EXERCISE DIRECTIONS — Make your reply a word-for-word repeat of the records.

Collected data
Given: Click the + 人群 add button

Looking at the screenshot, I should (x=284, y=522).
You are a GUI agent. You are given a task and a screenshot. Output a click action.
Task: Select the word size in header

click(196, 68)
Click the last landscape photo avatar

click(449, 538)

ANSWER TO THE PROBLEM —
Given: Click the + 人群 add button

Looking at the screenshot, I should (x=284, y=522).
You are a GUI agent. You are given a task and a screenshot. Output a click action.
Task: Select the word size in header

click(196, 68)
Click the last landscape photo avatar

click(449, 538)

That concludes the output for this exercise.